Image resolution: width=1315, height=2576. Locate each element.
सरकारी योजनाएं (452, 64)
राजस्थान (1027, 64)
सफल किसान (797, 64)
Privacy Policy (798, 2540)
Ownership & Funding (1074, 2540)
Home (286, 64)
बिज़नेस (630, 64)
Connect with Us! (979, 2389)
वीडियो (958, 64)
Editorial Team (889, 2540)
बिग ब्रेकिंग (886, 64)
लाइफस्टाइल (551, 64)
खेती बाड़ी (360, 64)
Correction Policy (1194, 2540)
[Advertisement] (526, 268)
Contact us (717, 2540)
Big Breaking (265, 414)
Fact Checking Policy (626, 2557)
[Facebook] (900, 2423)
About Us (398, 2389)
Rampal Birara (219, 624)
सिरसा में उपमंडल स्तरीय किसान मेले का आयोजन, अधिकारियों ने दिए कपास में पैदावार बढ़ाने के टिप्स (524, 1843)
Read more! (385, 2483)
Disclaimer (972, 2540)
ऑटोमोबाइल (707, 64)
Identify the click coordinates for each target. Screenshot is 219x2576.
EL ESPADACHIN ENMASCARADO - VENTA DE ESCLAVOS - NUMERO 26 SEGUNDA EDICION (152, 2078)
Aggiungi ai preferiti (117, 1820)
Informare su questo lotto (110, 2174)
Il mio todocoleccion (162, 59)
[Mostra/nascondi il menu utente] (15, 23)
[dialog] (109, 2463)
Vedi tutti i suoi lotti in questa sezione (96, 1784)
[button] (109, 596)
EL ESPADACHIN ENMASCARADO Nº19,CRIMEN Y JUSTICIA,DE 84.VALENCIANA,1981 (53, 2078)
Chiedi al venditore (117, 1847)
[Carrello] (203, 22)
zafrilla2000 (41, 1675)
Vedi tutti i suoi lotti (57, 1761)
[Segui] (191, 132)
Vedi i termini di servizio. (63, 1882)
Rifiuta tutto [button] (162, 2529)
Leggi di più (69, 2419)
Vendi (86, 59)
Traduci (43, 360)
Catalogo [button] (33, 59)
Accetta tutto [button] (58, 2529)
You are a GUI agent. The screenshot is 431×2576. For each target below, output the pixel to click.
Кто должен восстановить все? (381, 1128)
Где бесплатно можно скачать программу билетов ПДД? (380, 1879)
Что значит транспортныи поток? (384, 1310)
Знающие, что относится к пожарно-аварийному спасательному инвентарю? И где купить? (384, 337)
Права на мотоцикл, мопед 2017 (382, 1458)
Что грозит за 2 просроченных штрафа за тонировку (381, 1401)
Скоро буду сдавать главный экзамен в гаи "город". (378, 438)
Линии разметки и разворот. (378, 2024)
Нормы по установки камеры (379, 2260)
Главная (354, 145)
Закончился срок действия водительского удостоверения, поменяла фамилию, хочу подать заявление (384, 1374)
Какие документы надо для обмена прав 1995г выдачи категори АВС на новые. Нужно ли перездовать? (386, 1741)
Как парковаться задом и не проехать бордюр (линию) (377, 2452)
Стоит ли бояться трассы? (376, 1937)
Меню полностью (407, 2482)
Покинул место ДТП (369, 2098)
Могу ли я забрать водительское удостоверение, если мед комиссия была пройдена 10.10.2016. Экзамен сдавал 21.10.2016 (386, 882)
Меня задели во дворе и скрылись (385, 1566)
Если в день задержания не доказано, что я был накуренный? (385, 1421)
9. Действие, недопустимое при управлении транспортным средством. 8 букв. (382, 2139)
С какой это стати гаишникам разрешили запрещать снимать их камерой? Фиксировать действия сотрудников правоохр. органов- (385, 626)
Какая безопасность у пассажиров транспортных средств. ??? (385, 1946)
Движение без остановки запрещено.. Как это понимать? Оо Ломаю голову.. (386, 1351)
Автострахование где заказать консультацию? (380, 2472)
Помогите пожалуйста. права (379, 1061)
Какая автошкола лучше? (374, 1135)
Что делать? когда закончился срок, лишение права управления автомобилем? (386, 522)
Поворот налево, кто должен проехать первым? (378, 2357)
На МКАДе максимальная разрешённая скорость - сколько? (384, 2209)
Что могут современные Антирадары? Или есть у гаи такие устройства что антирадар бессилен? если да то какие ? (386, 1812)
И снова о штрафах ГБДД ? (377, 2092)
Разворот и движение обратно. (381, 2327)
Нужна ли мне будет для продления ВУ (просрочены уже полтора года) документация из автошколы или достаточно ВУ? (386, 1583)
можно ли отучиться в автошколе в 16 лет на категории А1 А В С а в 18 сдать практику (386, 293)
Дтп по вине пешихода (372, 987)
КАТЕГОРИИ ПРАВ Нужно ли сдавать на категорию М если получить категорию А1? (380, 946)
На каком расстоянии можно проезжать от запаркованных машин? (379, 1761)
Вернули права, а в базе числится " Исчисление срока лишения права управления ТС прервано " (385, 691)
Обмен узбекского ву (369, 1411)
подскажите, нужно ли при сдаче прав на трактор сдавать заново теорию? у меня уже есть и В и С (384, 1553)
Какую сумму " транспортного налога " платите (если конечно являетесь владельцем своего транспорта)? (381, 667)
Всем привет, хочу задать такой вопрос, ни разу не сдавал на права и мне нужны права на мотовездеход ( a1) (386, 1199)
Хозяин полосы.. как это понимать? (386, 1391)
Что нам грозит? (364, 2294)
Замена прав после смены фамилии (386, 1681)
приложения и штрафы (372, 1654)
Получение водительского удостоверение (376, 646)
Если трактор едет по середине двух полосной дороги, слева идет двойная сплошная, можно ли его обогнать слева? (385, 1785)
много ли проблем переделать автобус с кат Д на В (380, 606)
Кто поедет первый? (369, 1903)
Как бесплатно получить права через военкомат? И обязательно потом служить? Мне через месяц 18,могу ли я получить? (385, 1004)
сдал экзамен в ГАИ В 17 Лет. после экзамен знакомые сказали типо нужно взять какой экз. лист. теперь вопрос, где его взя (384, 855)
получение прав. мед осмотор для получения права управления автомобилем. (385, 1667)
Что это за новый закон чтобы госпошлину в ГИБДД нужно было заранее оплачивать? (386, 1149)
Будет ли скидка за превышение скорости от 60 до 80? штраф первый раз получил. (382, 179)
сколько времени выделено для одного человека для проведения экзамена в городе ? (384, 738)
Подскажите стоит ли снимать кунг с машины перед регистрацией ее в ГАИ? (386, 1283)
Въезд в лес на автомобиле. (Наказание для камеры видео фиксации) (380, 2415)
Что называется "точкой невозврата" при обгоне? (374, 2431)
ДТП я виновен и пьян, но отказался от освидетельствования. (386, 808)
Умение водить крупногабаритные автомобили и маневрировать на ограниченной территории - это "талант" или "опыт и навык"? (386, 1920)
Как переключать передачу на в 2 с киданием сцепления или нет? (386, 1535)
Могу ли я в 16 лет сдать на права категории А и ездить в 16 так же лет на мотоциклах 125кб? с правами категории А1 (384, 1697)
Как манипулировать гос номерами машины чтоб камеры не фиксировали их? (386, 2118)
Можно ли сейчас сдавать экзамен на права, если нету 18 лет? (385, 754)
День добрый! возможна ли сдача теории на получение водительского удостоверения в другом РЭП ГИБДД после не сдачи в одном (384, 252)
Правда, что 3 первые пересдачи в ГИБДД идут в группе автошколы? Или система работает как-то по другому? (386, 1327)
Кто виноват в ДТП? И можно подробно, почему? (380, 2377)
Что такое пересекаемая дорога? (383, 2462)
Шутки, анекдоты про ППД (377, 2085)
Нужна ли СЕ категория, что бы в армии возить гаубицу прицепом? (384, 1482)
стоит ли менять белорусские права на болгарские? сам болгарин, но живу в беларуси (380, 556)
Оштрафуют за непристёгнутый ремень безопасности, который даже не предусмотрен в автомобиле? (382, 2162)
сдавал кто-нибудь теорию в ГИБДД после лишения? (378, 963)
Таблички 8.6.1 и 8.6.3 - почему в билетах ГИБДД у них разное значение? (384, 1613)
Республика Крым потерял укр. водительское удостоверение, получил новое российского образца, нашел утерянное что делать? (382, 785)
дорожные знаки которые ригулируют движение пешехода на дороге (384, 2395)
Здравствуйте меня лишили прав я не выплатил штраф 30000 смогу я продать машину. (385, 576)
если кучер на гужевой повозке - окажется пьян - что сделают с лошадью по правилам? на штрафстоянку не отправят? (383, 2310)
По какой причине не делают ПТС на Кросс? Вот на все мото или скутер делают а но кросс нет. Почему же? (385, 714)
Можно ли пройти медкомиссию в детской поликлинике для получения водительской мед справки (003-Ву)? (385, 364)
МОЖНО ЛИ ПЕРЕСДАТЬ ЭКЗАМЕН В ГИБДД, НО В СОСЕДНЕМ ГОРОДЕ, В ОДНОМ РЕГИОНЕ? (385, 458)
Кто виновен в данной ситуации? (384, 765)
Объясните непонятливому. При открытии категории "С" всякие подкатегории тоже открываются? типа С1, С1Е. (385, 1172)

◇ ◇ ◇ ◇

Goal of the exercise: If a line of the listing above holds the string "есть", copy it.

Task response:
Что могут современные Антирадары? Или есть у гаи такие устройства что антирадар бессилен? если да то какие ? (386, 1812)
подскажите, нужно ли при сдаче прав на трактор сдавать заново теорию? у меня уже есть и В и С (384, 1553)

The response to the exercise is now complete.